D’une bibliothèque au Néolithique.
mardi 9 février 2016
9 janvier 2016
Me voici à Montigny-sur-Loing, accueilli par Sabine Loumiet dans sa magnifique bibliothèque. Je m’installe dans la réserve, tandis que Mathilde installe ses routes et territoires avec Pierre, Claire et Florence, en vue du vernissage de son exposition Ce qui a lieu. Je prends un livre au hasard, espérant retrouver ces actes notariés du XIIe siècle — découverts en juin dernier lors d’une visite de la communauté de communes qui allait nous, L’aiR Nu, accueillir en résidence — XIIe siècle, ou XIIIe, des lettres, des titres de propriétés, ainsi que ma mémoire l’avait enregistré. Je trouve presque ça, des lettres du XIIe, entre seigneurs de domaines, le roi. Et puis ça ne parle pas de propriété, de cadastre. Je pourrais écrire avec ça, mais ça ne va pas et au lieu de changer de volume pour celui que je crois avoir vu en juin, dans les premières pages de ce volume là, le Néolithique attire mon attention.
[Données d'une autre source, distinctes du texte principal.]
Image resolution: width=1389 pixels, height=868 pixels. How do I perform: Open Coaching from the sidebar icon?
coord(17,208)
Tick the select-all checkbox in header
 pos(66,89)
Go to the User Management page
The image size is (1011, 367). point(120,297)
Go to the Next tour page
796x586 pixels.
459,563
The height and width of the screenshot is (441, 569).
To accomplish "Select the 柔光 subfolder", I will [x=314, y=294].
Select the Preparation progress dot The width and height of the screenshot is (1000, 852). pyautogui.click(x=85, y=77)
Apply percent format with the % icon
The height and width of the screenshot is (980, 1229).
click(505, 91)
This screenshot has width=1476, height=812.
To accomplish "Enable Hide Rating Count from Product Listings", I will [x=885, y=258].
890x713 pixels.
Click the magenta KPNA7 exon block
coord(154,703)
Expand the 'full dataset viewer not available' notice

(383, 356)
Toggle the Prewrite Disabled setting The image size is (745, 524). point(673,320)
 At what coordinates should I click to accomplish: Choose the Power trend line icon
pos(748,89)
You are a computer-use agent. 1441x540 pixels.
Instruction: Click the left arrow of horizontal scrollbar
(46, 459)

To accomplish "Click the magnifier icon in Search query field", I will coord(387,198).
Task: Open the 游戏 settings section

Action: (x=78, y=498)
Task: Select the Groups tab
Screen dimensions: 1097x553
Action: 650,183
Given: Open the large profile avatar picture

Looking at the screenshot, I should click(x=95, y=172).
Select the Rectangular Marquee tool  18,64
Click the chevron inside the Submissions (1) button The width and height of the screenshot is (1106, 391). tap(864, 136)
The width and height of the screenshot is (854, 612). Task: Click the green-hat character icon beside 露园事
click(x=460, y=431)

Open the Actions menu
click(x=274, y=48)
Et aussitôt, comme installé, attablé, en pleine forêt à l’un de ces polissoirs décrits, j’écris comme au hasard, oubliant le son, les bords, les frontières.
Bulletin d’art et d’histoire de la vallée du Loing.
Numéro 2, année 1999.
Texte d’Alain Bénard, Anne Dutour et Nicole Paupardin.
Les treize polissoirs de Poligny, Néolithique.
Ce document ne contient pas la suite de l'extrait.